Unión por medio de la fe, la misma fe que había acogido la revelación del ángel en el momento de la anunciación: "Él será grande... el Señor Dios le dará el trono de David, su padre... reinará sobre la casa de Jacob por los siglos y su reino no tendrá fin". Y he aquí que estando junto a la Cruz, María es testigo, humanamente hablando, de un completo desmentido de estas palabras. Su Hijo agoniza sobre aquel madero como un condenado. "Despreciable y desecho de los hombres, varón de dolores... despreciable y no le tuvimos en cuenta": casi anonadado (cf Is 53,35) ¡Cuán grande, cuán heroica es estos momentos la obediencia de la fe demostrada por María. "Cristo, a pesar de su condición divina, no hizo alarde de su categoría de Dios y se despojó de su rango tomando la condición de siervo, haciéndose semejante a los hombres"; concretamente en el Gólgota "se humilló a sí mismo obedeciendo hasta la muerte y muerte de cruz" (Phil 2,5-8). A los pies de la Cruz, María participa por medio de la fe en el desconcertante misterio de este despojamiento. Por medio de la fe, la Madre participa en la muerte del Hijo, en su muerte redentora. Enseñan los Padres de la Iglesia, y de modo especial san Ireneo, citado por la Constitución Lumen gentium: "El nudo de la desobediencia de Eva fue desatado por la obediencia de María. Lo que ató la virgen Eva por la incredulidad, la Virgen María lo desató por la fe". Los Padres -como recuerda todavía el Concilio- llaman a María "Madre de los vivientes" y afirman a menudo: "la muerte vino por Eva, por María la vida".


El Evangelio de Lucas recoge el momento en el que "alzó la voz una mujer de entre la gente, y dijo, dirigiéndose a Jesús: ¡Dichoso el seno que te llevó y los pechos que te criaron!" (Lc 11,27). Estas palabras constituían una alabanza para María como madre de Jesús según la carne. Gracias a esta maternidad, Jesús -Hijo del Altísimo- es un verdadero hijo del hombre: es el Verbo (que) se hizo carne. Es carne y sangre de María. 
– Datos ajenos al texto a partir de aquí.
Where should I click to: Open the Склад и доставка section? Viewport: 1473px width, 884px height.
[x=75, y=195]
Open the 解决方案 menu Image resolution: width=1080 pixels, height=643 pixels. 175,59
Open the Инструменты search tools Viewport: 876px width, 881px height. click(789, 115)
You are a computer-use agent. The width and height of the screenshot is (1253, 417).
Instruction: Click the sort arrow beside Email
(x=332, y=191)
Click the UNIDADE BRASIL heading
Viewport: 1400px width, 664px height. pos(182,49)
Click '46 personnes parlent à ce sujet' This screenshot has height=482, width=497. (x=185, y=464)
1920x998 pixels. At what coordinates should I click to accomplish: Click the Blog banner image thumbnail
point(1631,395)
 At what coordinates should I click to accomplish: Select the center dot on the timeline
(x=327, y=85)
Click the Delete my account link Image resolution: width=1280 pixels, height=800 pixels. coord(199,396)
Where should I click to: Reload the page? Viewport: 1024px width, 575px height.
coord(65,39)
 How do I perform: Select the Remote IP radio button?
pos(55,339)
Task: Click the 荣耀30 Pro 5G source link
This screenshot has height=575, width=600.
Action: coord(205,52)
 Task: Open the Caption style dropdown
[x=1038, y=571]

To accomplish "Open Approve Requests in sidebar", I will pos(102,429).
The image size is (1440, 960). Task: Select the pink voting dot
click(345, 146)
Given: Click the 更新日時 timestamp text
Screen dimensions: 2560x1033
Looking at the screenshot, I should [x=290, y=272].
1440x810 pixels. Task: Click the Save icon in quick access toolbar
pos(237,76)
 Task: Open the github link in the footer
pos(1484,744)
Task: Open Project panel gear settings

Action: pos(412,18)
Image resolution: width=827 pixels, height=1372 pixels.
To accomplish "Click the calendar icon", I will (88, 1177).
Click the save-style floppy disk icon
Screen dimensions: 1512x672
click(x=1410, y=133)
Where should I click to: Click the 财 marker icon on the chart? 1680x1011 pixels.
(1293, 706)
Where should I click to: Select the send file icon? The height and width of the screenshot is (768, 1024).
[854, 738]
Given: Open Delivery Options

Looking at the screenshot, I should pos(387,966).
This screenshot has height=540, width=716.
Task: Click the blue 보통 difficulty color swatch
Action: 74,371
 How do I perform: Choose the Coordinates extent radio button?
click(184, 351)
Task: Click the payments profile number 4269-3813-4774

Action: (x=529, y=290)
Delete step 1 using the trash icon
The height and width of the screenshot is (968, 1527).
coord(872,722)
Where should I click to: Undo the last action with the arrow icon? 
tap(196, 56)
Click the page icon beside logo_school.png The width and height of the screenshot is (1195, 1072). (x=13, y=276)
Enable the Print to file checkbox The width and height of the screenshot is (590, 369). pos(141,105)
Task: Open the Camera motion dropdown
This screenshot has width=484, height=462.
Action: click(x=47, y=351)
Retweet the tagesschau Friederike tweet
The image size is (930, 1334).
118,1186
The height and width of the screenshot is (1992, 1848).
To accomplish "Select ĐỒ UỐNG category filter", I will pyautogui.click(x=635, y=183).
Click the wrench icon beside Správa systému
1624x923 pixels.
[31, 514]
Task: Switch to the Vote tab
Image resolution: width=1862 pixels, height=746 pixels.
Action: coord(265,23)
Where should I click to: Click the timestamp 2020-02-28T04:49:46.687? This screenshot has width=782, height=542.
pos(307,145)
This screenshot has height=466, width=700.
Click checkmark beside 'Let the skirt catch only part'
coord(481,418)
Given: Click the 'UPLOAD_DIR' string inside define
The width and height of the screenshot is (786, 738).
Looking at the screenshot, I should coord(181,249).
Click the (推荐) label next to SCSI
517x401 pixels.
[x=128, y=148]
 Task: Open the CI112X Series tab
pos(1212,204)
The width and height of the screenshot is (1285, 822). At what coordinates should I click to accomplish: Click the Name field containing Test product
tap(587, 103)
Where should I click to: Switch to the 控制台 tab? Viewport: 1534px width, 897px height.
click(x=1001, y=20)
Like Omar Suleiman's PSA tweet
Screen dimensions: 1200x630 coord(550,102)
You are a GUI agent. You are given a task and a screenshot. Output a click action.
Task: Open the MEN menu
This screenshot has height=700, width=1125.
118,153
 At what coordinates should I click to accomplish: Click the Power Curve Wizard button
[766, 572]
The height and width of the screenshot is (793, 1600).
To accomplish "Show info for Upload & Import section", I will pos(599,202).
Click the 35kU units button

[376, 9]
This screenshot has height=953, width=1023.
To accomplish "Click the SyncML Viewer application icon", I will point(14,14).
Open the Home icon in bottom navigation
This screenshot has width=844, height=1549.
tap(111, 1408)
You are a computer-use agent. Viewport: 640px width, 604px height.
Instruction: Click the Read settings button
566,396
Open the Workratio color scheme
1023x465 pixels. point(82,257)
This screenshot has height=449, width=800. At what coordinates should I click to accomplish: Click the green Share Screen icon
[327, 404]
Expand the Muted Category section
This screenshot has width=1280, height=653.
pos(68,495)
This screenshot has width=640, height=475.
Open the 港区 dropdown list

El Evangelio de Juan nos presenta a María en las bodas de Caná que aparece allí como madre de Jesús al comienzo de su vida pública. María contribuye a aquel "comienzo de las señales" que revelan el poder mesiánico de su Hijo. Es evidente que en aquel hecho se delinea ya con bastante claridad la nueva dimensión, el nuevo sentido de la maternidad de María en la dimensión del Reino de Dios. Nueva maternidad según el espíritu y no únicamente según la carne, o sea la solicitud de María por los hombres: el ir a su encuentro en toda la gama de sus necesidades...

María se pone entre su Hijo y los hombres. Se pone "en medio", o sea hace de "mediadora" no como persona extraña, sino en su papel de madre. Su mediación tiene un carácter de intercesión. María "intercede" por los hombres. No solo: como Madre desea también que se manifieste el poder mesiánico del Hijo, es decir su poder salvífico encaminado a socorrer la desventura humana, a liberar al hombre del mal que bajo diversas formas y medidas pesa sobre su vida. El Concilio presenta en su magisterio a la Madre de Dios en el misterio de Cristo y de su Iglesia. María, como Madre de Cristo, está unida de modo particular a la Iglesia. En las palabras dirigidas a los criados, "haced lo que Él os diga", la Madre de Cristo se presenta ante los hombres como portavoz de la voluntad del Hijo.